Wednesday, February 9, 2011


My memories are always defined by either what I was wearing when the event happened or by what house I was living in. We play that game all the time. “When we lived on 5th St – do you remember when….” Or “Which house were we in when such and such happened?”

One of my favorite things is/are houses. I know it’s a weird thing, but I love them. It could have to do with my having lived in a total of 13 different ones and having spent long periods of time in at least six others.

Every once in awhile one of the homes pops in my head for no reason at all. Then I remember.

I feel like each house has a spirit and that makes it a home. Most of the houses we moved into were not the home they became by the time we left. I miss them all as though they were a dear friend. I know that is so strange to hear, but some people do this with cars, I happen to do this with houses.

Today I remembered Lincolnwood. (yes, I have names for them- usually the street they were on, but sometimes something else gives them their name)

This house was not one of mine or one that I ever lived in. I visited it about two times per year as a child until I was in my teens. It belonged to my grandparents. This house had such an effect on me. I swear it is the house that is responsible for my love of vintage design, clean lines, modern for its time and class. It was a classy house. I’m not the only one it affected either. I hear other people talk about it with as much love as I have had for it.

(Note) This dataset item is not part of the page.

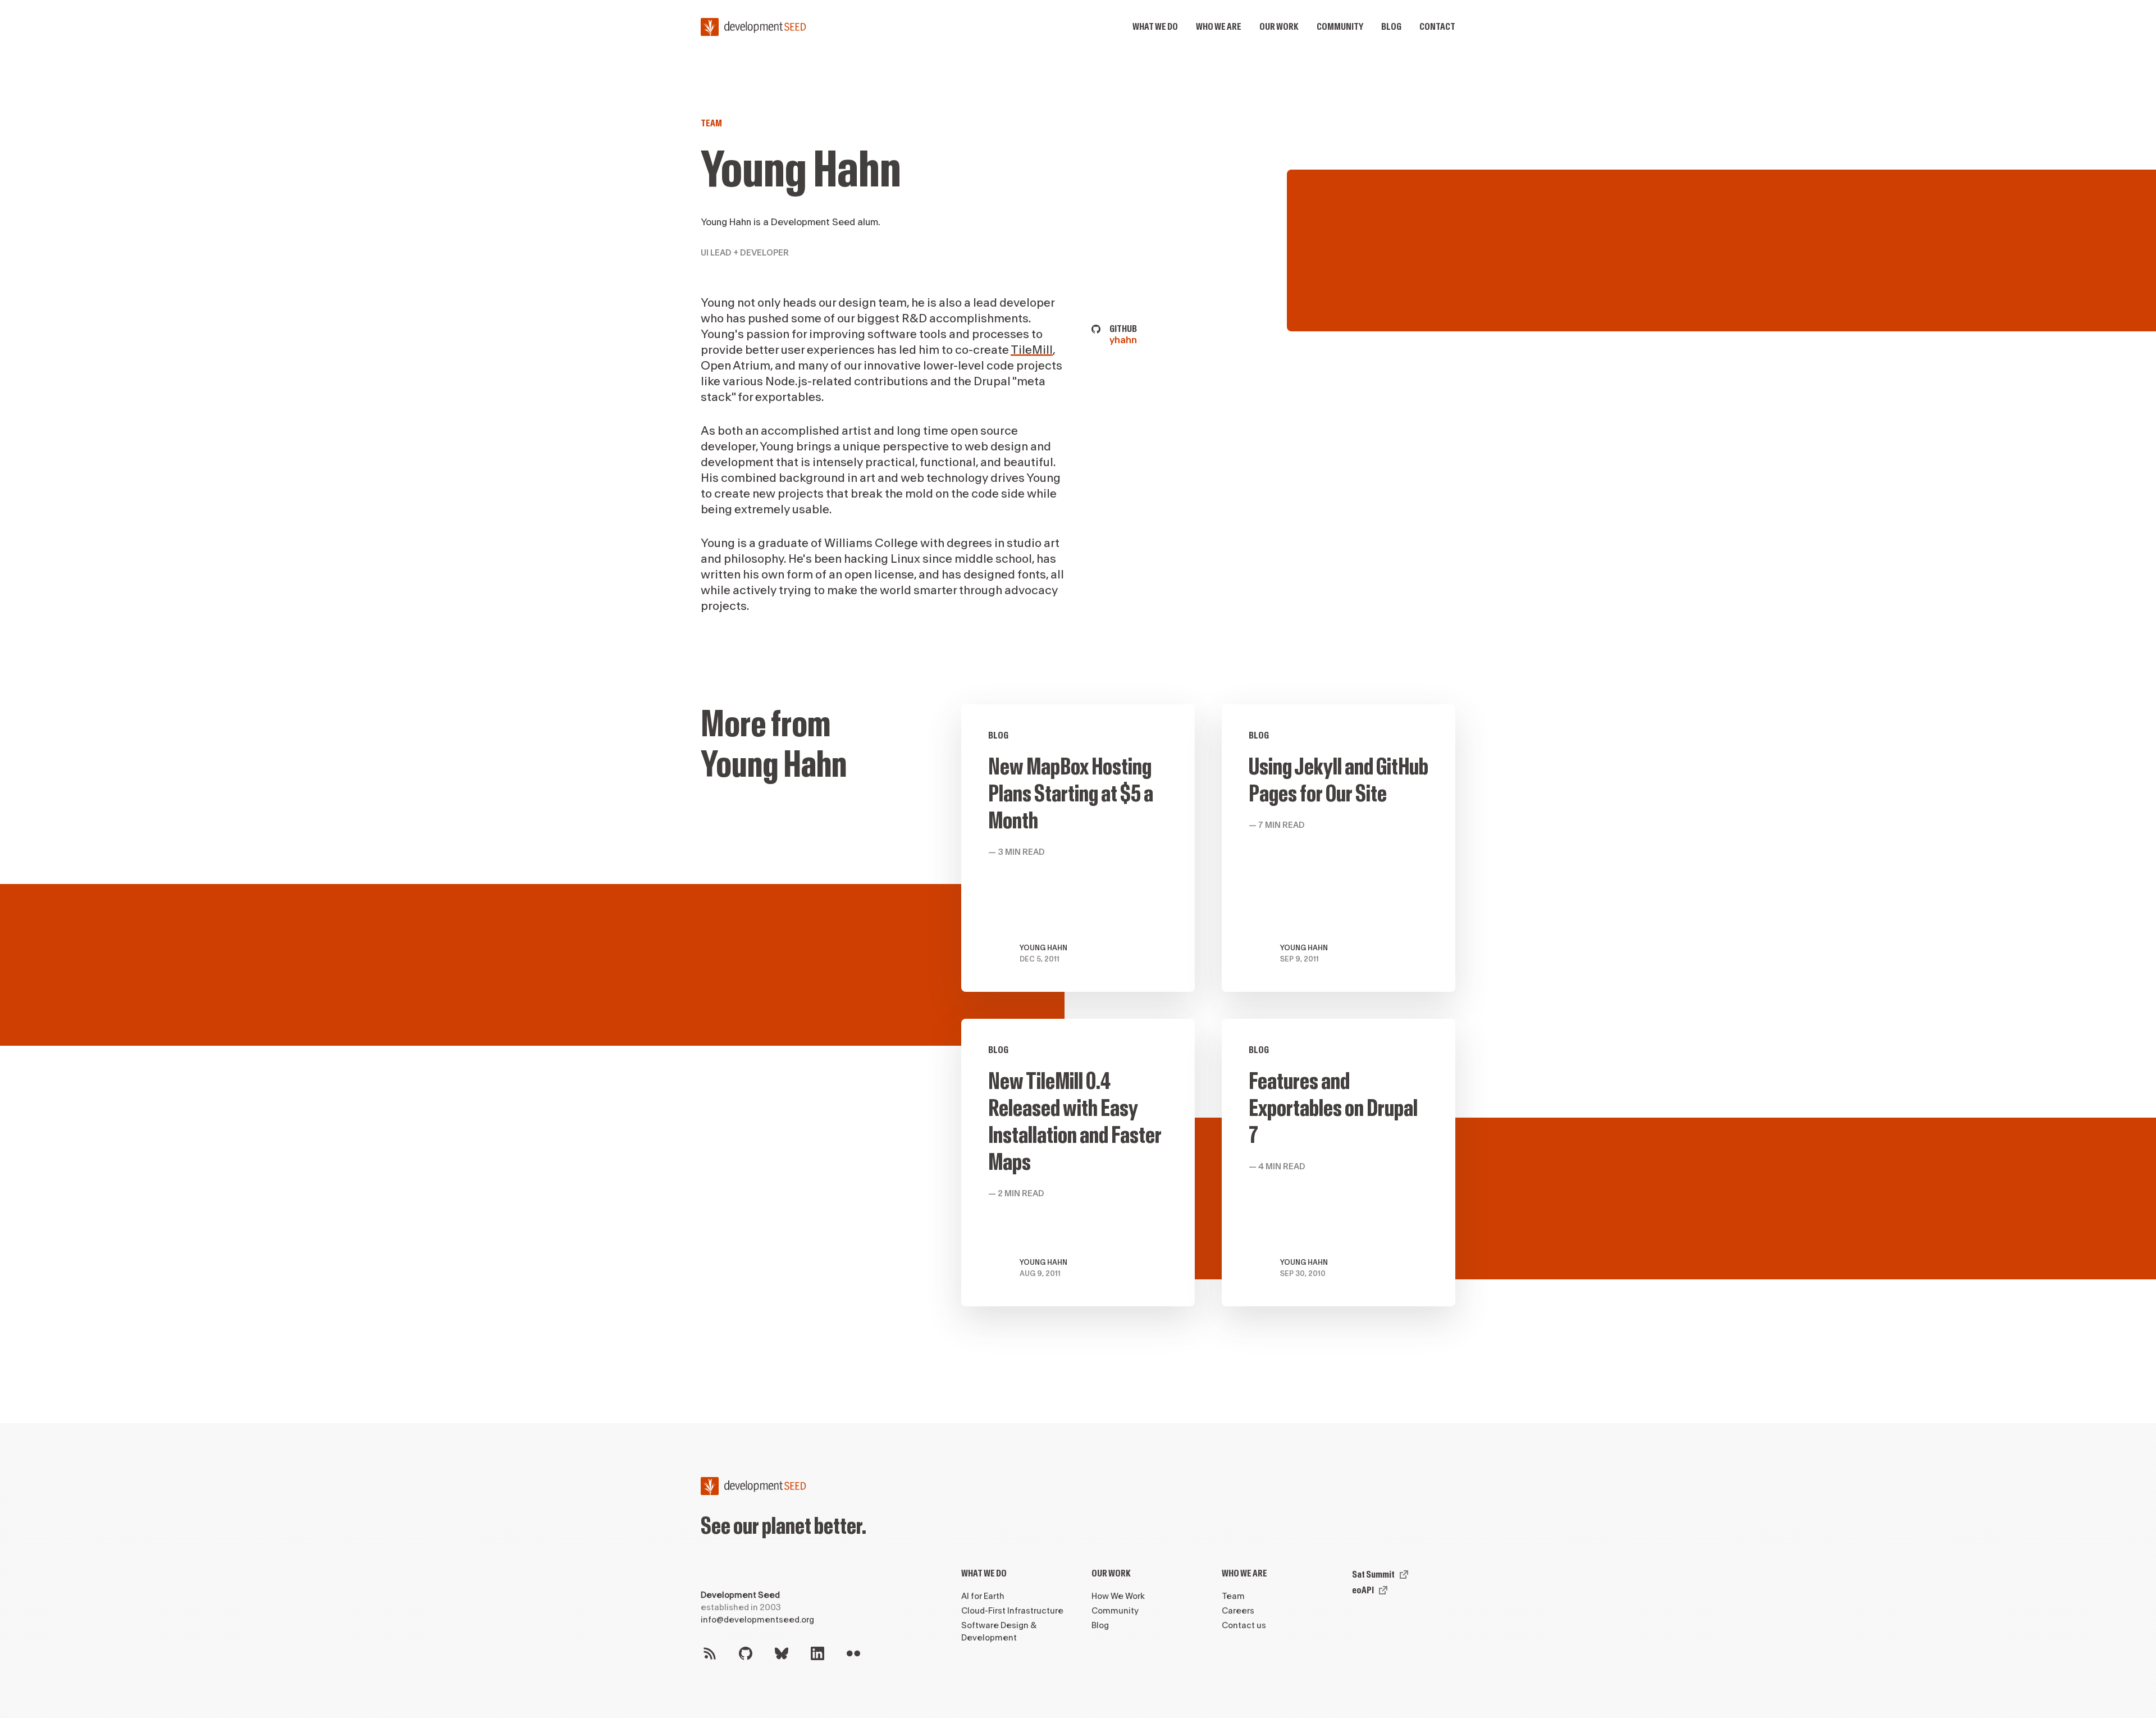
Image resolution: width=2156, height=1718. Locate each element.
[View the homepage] (753, 27)
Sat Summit (1373, 1574)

Yes, the things in a house help to make it a home and this is the case here too – that’s my all inclusive. I know if I were to go to this house right now, it would not be the same at all. It was sold a long time ago and not too long ago we went to look for it and I couldn’t even find it, the street had changed so much.

This is a 1940’s brick two story in the suburbs of Chicago, but it was so much more than just that -

Lincolnwood was:

A mail slot in the front hall closet that you had to move fur coats to get to. This made the closet always cold in the winter. The resident Schnauzer and I loved to hear the mail hit the stone tile.

A piano in a room surrounded by hand painted art, expensive statues, Moreno glass, and low, firm couches with matching drapes. The piano bench was a light blue needle point.

A kitchen where the refrigerator and dishwasher were part of the cabinets and you couldn’t tell where they were. The freezer always held cartons of Hagen Daz chocolate chocolate chip.

A vibrating fur covered pillow on the couch, and lots of hand-held games in the den.

A walk-out basement with a REAL bar (working sink and fridge). Frothy looking drinks made from wax. A giant Marlin hanging on the wall. A pool table often covered in hundreds of different fabric samples. My great Granny in the basement (full) kitchen making streudel. A closet inside a closet inside another closet where all kinds of treasures were hidden.

A towel warming rack in the upstairs bathroom. Pedestal sinks and giant laundry chutes on every level.

A bedroom that led into another bedroom that was made all of wood with built in dresser drawers and cabinets. Vintage Barbies with fur coats, purses and glasses hidden inside one of the doors.

A giant tree in the backyard with a wrap-around bench.

A secret entry from the side yard into the breakfast room where a vintage highchair was kept.

Every morning complete silence from the occupants until after twelve giving me hours upon hours to explore…….

Someday I’ll tell you about the Centennial House where Murder was in the basement and a real Circus was erected across the street……


Oilfield Trash said...

Great post.

That is something that I have thought about multiple times before about places I lived.

jlink said...

I had tears in my eyes just thinking about this house. I can remember such details about it, too. The box of costume jewelry, sleeping on Grandma and Grandpa's bed if Granny was snoring too loud when I went to bed, Gretchen, Pepperidge Farm cookies and windmill cookies, always deli ham and cheese (when we were eating pimento loaf), Aunt Joan's 8-track player in the basement, trying to picture my dad actually living there, and allllll sorts of other wonderful memories. Last, but not least, playing "Button Store" with you in the basement with Granny's buttons. I love every time we are able to get together! Love you!


Kelley said...

I love this post. I like old houses. Really, really, really like them. I loved the descriptions you shared of the house that you have so many memories of... I liked taking a walk down memory lane with you!

The Reckmonster said...

You are lucky to have such nice memories of your grandparents house. My memory of my grandma's house is filled with laughs, chuckles and guffaws: egg-carton lampshades, half a barbie doll with a crocheted dress on as a toilet paper cover, a taxidermied statue of a king cobra and a mongoose in a fight in the back room (aka "junk room), and the strong stench of layered years of cigarette smoke (she was a chain smoker). Once a year trip to grandma's was too much. I wish I had a fond memory like yours! Treasure that!!

Kate said...

This is such a neat post. I felt like I could almost see the house, but even more I got a sense of how it felt to be a little girl visiting. This would've been a great weekend spotlight post. I just love it. :)

Cheeseboy said...

I love the idea of writing about houses from your youth. This was so well written and I can picture everything perfectly. Except the towel warming rack. Not sure what that is.

I lived in one house until I was 18 and a senior in HS. When my parents moved us, I sat in my empty room and cried. An 18-year-old crying. I loved that house.